## PROBLEMS TO WORK ON
a. Answer these questions from the passage about Jonathan Safran Foer:
(i) In what year was Foer born?
(ii) What nationality is the tour guide Alexander Perchov?
(iii) Who publishes "Extremely Loud and Incredibly Close"?
b. What years appear in the passage about Jonathan Safran Foer? List every one.
c. Can you rewrite the paragraph of the passage about Jonathan Safran Foer that begins "Jonathan Safran Foer, born in 1977" in two or three shorter sentences, keeping its main facts?

Jonathan Safran Foer, born in 1977, came out swinging in 2002, with the publication of his astounding, clownish, tender, intricately and extravagantly plotted novel "Everything Is Illuminated." From the hilarious overreacher's English of the Ukrainian tour guide Alexander Perchov to the passionately fanciful evocations of a Polish-Jewish shtetl from 1791 to 1942, the prose kept jolting the reader into the heightened awareness that comes with writing whose exact like hasn't been seen before. Foer's second novel, "Extremely Loud and Incredibly Close" (Houghton Mifflin; $24.95), continues on a high plane of inventiveness and emotional urgency, while taking place on the solid turf of New York City in the aftermath of that most familiar of recent catastrophes, the 2001 World Trade Center blitz.

## INFORMATION SHOWN
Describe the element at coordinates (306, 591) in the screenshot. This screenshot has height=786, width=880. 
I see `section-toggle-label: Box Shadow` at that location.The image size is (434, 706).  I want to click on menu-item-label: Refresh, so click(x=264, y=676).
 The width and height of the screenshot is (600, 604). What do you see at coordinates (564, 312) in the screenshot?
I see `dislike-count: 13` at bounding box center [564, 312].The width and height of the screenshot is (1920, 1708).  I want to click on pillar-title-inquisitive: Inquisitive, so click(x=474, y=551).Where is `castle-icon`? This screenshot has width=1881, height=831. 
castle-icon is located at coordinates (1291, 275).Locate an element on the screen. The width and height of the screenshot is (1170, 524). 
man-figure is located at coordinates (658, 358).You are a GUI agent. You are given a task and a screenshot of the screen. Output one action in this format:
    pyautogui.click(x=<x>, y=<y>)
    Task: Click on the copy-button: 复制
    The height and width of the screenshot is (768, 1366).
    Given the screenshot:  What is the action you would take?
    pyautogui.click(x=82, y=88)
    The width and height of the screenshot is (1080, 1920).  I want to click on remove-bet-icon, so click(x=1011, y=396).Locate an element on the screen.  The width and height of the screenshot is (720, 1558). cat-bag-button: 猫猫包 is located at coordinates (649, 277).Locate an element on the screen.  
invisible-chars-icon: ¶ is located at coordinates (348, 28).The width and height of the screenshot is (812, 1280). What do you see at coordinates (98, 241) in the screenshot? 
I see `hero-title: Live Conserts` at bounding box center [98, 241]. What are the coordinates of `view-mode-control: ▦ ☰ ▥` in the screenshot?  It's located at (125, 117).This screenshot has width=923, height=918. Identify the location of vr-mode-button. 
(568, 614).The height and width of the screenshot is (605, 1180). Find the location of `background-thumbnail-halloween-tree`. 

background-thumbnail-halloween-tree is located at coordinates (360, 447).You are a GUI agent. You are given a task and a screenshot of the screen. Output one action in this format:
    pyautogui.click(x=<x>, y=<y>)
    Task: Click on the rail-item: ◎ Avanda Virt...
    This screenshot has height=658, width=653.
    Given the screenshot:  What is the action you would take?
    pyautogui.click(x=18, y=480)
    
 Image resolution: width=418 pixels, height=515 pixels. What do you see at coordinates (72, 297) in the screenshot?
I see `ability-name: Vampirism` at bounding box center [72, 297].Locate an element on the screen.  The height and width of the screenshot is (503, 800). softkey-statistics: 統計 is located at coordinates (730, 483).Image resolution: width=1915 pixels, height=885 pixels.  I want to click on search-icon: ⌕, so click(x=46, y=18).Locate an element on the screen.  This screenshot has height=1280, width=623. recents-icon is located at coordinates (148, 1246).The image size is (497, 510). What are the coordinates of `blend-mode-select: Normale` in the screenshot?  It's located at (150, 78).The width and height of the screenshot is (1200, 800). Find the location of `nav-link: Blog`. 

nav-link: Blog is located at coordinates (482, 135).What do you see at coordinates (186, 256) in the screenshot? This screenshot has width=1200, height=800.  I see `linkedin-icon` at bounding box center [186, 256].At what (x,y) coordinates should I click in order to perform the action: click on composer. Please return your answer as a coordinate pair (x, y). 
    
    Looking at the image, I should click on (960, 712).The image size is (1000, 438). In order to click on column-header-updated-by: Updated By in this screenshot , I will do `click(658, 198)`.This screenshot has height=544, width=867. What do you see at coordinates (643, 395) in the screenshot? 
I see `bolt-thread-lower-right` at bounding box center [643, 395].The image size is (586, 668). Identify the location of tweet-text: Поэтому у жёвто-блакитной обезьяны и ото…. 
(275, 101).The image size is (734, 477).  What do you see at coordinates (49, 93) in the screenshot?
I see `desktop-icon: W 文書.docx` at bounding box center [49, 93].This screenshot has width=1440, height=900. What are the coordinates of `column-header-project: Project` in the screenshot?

## WRITTEN ANSWERS
a.
(i) 1977
(ii) Ukrainian
(iii) Houghton Mifflin

b. 1977, 2002, 1791, 1942, 2001

c. Jonathan Safran Foer, born in 1977, debuted in 2002 with "Everything Is Illuminated." The novel's prose was unlike anything seen before, from a Ukrainian tour guide's overreaching English to fanciful evocations of a Polish-Jewish shtetl from 1791 to 1942. His second novel, "Extremely Loud and Incredibly Close" (Houghton Mifflin; $24.95), is equally inventive and emotionally urgent, and it is set in New York City after the 2001 World Trade Center catastrophe.